Bananarama : “Robert De Niro’s Waiting…”
Hilariously plastic. I much prefer Adam an Joe’s Robert De Niro song. Deep joy.
Propaganda : “Doctor Mabuse”
I live for dumb, odd crap like this. Who wants a dark synthpop retelling of Doctor Faustus? Me. And you, if you have any sense.
Tina Turner : “What’s Love Got to Do with It”
Reggae soul (seggae? reggoul?) and just a brilliant song. Obviously. Has anybody else managed to consistently release great hits across 4 decades? If you say Cliff Richard I will have to punch you in the kidneys on principle.
Flying Pickets : “When You’re Young and in Love”
The year I was born was a very good year for post barbershop acapella jams. I’m going to assume that that is the first and last use of that phrase on the entire Internet. Not massively different from Only You, but who else was mining this rich seam?

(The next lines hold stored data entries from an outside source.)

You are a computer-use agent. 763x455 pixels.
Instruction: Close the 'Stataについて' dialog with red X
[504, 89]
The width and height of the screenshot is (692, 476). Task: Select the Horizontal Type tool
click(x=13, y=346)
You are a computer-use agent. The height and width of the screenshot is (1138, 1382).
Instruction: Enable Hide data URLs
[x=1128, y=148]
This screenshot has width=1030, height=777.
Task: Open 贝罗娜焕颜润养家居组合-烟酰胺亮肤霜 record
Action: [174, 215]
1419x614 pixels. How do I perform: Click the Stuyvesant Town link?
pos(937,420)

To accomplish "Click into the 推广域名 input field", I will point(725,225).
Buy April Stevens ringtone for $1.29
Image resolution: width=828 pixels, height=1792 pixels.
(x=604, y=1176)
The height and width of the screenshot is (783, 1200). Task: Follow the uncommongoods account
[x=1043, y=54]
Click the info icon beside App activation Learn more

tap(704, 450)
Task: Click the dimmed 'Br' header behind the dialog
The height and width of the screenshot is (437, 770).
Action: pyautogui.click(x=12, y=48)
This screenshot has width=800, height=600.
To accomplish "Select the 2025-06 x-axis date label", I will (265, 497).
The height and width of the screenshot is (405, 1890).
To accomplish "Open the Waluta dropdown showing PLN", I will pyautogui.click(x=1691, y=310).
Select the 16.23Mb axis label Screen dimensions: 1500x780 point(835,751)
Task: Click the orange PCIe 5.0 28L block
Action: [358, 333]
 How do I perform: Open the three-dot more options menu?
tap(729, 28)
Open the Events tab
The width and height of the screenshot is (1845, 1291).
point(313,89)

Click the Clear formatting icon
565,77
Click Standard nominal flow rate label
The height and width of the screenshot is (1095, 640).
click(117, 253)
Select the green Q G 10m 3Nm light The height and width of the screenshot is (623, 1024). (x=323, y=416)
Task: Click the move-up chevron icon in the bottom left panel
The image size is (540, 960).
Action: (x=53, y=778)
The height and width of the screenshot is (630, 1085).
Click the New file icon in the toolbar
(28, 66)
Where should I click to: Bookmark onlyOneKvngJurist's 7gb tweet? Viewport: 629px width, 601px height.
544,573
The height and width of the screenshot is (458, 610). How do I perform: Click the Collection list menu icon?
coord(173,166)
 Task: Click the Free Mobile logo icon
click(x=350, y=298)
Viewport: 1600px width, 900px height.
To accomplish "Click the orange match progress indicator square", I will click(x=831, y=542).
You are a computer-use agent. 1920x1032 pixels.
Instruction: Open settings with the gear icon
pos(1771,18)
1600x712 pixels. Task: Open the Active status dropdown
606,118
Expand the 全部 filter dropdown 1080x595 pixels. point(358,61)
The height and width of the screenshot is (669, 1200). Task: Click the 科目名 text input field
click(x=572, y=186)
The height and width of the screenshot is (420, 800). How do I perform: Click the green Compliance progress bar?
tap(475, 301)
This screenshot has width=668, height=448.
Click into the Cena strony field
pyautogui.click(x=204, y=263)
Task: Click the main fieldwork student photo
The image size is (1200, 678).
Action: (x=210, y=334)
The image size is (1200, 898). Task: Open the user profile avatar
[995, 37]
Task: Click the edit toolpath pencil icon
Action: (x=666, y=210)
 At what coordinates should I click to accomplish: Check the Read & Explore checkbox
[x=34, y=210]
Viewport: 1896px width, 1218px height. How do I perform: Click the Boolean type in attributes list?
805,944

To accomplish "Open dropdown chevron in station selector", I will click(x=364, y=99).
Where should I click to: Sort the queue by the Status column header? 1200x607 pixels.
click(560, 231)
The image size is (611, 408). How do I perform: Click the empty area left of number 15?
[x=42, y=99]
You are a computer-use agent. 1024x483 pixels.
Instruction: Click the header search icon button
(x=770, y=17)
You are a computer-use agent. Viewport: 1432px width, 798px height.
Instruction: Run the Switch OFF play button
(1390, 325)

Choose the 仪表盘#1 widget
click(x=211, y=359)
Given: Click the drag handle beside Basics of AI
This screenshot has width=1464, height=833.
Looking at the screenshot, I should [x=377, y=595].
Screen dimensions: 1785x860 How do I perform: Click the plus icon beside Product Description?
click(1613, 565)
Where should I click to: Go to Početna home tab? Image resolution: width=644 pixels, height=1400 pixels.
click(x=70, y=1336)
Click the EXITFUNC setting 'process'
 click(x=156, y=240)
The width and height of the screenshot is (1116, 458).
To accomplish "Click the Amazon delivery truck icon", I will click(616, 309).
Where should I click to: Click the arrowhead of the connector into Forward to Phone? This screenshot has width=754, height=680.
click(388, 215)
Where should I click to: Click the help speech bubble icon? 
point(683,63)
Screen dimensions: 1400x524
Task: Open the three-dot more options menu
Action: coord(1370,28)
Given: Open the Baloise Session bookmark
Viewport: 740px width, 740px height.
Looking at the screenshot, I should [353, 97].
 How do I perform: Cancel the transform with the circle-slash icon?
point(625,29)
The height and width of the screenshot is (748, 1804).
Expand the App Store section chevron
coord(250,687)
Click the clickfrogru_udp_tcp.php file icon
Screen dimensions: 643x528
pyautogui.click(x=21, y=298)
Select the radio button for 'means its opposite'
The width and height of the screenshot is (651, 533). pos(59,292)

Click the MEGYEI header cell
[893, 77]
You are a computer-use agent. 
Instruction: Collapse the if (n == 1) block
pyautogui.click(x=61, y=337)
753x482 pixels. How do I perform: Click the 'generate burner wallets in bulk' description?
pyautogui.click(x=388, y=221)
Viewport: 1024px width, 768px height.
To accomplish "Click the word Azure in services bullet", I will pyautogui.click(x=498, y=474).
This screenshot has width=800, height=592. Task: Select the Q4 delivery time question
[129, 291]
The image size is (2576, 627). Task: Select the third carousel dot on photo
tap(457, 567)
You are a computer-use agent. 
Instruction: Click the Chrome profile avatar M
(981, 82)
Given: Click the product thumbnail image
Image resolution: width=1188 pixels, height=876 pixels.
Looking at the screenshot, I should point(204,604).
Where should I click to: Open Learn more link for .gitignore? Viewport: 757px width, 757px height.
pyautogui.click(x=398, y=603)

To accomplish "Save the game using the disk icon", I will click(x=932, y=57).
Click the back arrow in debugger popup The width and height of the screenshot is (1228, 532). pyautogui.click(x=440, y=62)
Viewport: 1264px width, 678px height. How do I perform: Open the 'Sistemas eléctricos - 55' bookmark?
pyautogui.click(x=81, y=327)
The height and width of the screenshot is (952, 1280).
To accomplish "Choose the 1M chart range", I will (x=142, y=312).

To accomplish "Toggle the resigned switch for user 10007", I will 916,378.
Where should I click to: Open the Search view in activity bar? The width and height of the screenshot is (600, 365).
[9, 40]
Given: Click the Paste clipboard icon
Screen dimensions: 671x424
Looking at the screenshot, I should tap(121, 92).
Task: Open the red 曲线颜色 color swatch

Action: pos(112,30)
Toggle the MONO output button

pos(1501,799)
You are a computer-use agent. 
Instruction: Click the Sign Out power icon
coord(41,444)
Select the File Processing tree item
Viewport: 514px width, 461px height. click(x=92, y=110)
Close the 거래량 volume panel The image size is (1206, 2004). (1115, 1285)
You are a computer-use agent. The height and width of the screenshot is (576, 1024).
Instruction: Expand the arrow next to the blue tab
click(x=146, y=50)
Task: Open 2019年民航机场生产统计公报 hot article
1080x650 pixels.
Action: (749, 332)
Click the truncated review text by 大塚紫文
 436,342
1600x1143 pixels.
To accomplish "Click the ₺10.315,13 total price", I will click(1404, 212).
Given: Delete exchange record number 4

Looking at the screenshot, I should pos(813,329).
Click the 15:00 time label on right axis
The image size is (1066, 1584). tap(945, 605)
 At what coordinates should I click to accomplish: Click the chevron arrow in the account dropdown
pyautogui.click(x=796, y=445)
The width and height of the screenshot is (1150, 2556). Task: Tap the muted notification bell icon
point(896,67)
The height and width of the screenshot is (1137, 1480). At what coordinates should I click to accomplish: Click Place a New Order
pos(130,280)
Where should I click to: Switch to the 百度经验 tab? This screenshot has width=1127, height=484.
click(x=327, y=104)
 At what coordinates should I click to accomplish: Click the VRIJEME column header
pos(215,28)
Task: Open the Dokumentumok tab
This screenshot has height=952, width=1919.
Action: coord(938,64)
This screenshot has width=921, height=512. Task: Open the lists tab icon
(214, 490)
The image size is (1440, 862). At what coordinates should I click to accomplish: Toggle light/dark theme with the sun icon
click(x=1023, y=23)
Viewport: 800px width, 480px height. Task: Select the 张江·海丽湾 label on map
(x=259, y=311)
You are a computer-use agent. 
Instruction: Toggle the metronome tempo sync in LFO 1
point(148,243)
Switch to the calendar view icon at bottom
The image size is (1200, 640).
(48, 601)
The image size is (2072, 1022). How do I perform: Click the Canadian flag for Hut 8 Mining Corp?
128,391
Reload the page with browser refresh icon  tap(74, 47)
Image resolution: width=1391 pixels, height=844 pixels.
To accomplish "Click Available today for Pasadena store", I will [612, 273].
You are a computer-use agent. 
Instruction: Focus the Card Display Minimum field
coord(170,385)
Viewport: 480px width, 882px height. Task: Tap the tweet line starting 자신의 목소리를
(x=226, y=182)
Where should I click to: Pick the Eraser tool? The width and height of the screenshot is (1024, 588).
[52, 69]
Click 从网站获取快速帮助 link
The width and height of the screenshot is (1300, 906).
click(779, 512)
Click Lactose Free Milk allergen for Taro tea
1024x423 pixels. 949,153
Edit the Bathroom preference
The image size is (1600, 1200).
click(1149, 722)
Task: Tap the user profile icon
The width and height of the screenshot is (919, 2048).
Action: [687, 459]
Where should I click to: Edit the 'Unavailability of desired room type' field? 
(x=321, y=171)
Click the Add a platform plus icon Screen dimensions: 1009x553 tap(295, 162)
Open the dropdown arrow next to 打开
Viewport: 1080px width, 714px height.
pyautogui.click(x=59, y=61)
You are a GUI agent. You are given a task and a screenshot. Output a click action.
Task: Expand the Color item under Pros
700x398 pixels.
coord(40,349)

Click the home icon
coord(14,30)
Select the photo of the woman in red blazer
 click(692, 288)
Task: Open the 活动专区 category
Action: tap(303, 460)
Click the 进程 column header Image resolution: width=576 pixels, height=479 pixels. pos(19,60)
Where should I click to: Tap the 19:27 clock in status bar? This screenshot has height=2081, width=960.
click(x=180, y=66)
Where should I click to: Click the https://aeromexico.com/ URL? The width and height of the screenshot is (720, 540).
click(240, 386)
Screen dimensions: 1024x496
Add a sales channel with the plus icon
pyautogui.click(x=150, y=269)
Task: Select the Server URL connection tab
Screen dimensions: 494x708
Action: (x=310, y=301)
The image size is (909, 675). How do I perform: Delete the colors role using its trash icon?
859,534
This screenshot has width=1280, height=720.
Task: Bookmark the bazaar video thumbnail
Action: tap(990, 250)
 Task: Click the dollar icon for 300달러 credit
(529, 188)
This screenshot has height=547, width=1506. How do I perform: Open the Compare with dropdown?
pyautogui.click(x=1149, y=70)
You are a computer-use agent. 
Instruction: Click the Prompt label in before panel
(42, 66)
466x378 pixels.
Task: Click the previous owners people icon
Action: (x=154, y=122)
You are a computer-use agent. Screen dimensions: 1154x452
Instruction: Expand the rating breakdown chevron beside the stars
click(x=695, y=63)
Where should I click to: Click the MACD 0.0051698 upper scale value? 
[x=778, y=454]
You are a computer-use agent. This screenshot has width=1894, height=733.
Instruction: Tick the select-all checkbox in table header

Wham! : “Wake Me Up Before You Go-Go”
Admit it to yourself. They’re up there with ABBA and The Spice Girls as one of the most perfect pop groups. Everything about this song jumps along like it’s drunk five bottles of cherryade.
The Thompson Twins : “You Take Me Up”
An overlong intro suggests they may have thought they were more arty and intelligent than they actually were. Then, hilariously, a harmonica comes in and destroys any tension they may have built. A deeply and unintentionally silly song. At least it’s better than You Raise Me Up by Westlife. I’m dreading the Now album that’s on.
Weather Girls : “It’s Raining Men”
It’s brilliant. You can’t deny this. Also, thanks to some wit I cannot remember, I now hear “It’s raining Ben, Hallelujah it’s raining Ben, Amen”. I should make it my wrestling theme. If only I wrestled.
Gary Glitter : “Dance Me Up”
Ooh. Difficult, especially given the middle eight repeats the refrain “Bring on the Girls”, which now sounds very sinister. However, paedophilia has not dulled the power of Michael Jackson’s music, so let’s be objective. Objectively, Rock n Roll part 2, Leader of the Gang, and others deserve their place in the glam rock canon. This, however, is by the numbers, turgid, and bland.
The Art Company : “Susanna”
Ron Jeremy’s pornstachioed cousin sings awful white boy reggae over a bassline shoplifted from Bill Withers. If I were Susanna, I’d be deeply offended that this is the song I got.
Madness : “One Better Day”
Not classic Madness. Not even their best song starting with One. I’m going to listen to One Step Beyond instead. Much better.
David Sylvian : “Red Guitar”
It’s not good. But it’s different. Stumbles around with some odd discordant jazz noodling, that falls in and out of coherence. A pass, but could do better.
Final verdict: 19 out of 30, or 63% pure pukka pop.